On Tue, Jan 21, 2020 at 10:15:42AM -0800, John Fastabend wrote:
> Alexei Starovoitov wrote:
> > On Mon, Jan 20, 2020 at 11:36:43PM -0800, John Fastabend wrote:
> > > 
> > > > +
> > > > +	t1 = btf_type_skip_modifiers(btf1, t1->type, NULL);
> > > > +	t2 = btf_type_skip_modifiers(btf2, t2->type, NULL);
> > > 
> > > Is it really best to skip modifiers? I would expect that if the
> > > signature is different including modifiers then we should just reject it.
> > > OTOH its not really C code here either so modifiers may not have the same
> > > meaning. With just integers and struct it may be ok but if we add pointers
> > > to ints then what would we expect from a const int*?
> > > 
> > > So whats the reasoning for skipping modifiers? Is it purely an argument
> > > that its not required for safety so solve it elsewhere? In that case then
> > > checking names of functions is also equally not required.
> > 
> > Function names are not checked by the kernel. It's purely libbpf and bpf_prog.c
> > convention. The kernel operates on prog_fd+btf_id only. The names of function
> > arguments are not compared either.
> 
> Sorry mistyped names of struct is what I meant, but that is probably nice to
> have per comment.

• [RECORDED INFORMATION]
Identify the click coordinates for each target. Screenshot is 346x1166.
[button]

• [EXERCISE DESCRIPTION]
In the email thread about skipping type modifiers, rename "signature" to "prototype" in the part that begins at "On Tue, Jan" and stops after "just reject it.", and give that part again.

• [SOLVED PROBLEM]
On Tue, Jan 21, 2020 at 10:15:42AM -0800, John Fastabend wrote:
> Alexei Starovoitov wrote:
> > On Mon, Jan 20, 2020 at 11:36:43PM -0800, John Fastabend wrote:
> > > 
> > > > +
> > > > +	t1 = btf_type_skip_modifiers(btf1, t1->type, NULL);
> > > > +	t2 = btf_type_skip_modifiers(btf2, t2->type, NULL);
> > > 
> > > Is it really best to skip modifiers? I would expect that if the
> > > prototype is different including modifiers then we should just reject it.